### STATED EXERCISE
Retype the part of the listing that opens with the line containing "The image size is (472, 354)." and closes with the line containing "Action: (217, 121)", including both of those lines. Leave the pictures out of your answer.

### DATA PROVIDED
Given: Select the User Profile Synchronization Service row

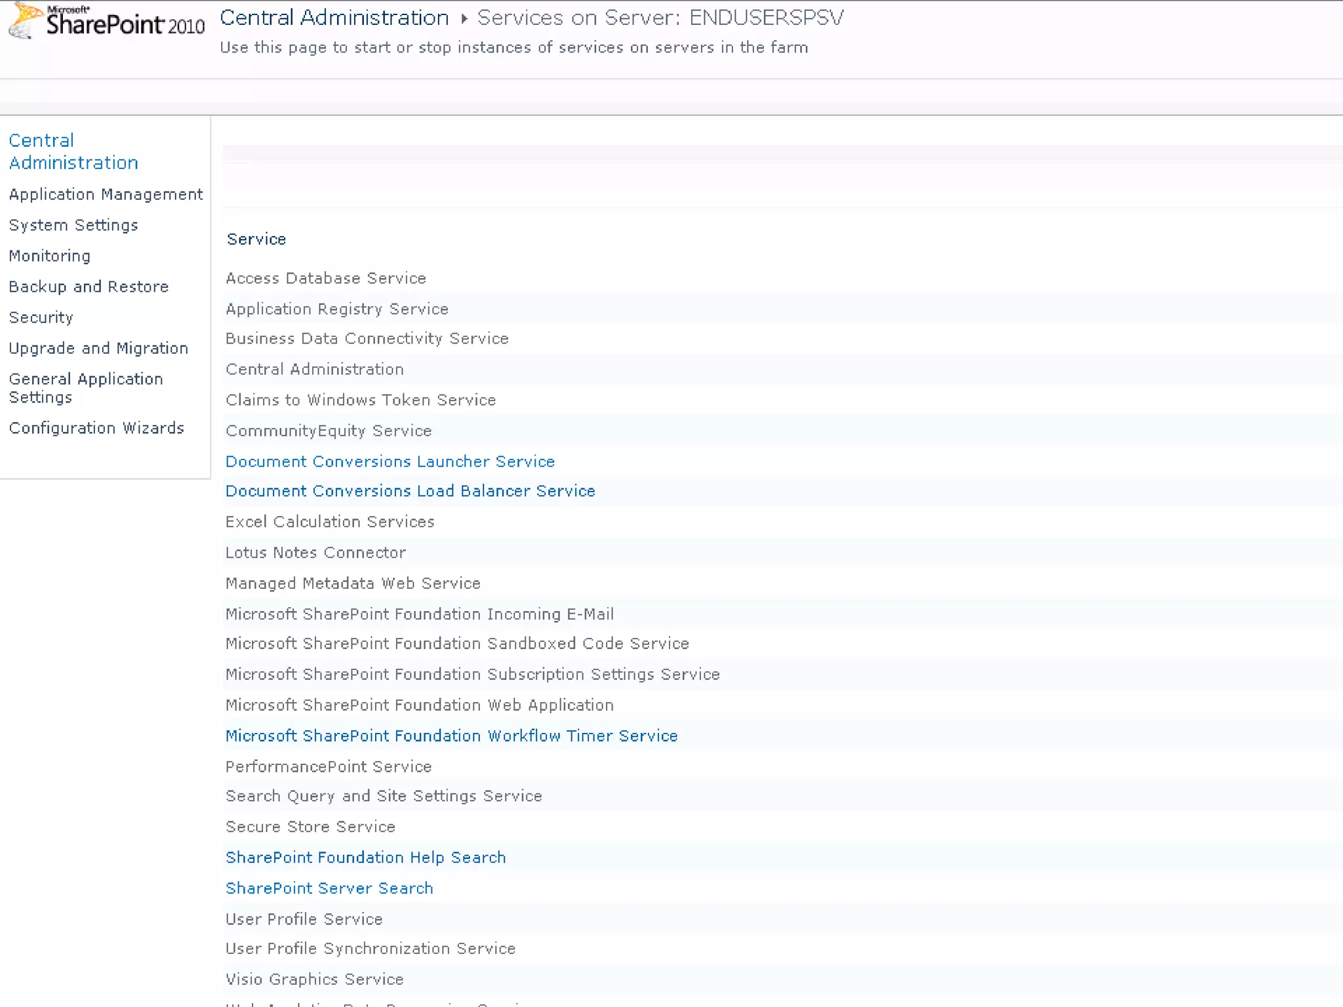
...
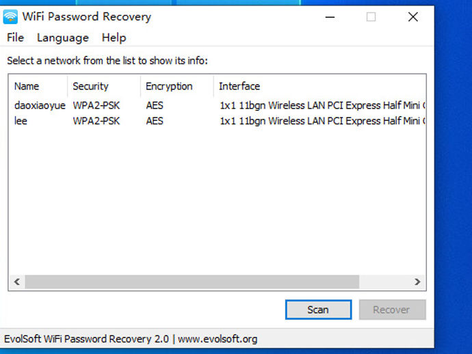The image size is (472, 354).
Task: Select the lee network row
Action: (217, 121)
--
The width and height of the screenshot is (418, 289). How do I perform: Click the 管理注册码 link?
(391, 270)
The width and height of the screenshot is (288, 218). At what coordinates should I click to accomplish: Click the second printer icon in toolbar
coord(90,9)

### SOLUTION
The image size is (472, 354).
Task: Select the lee network row
Action: (217, 121)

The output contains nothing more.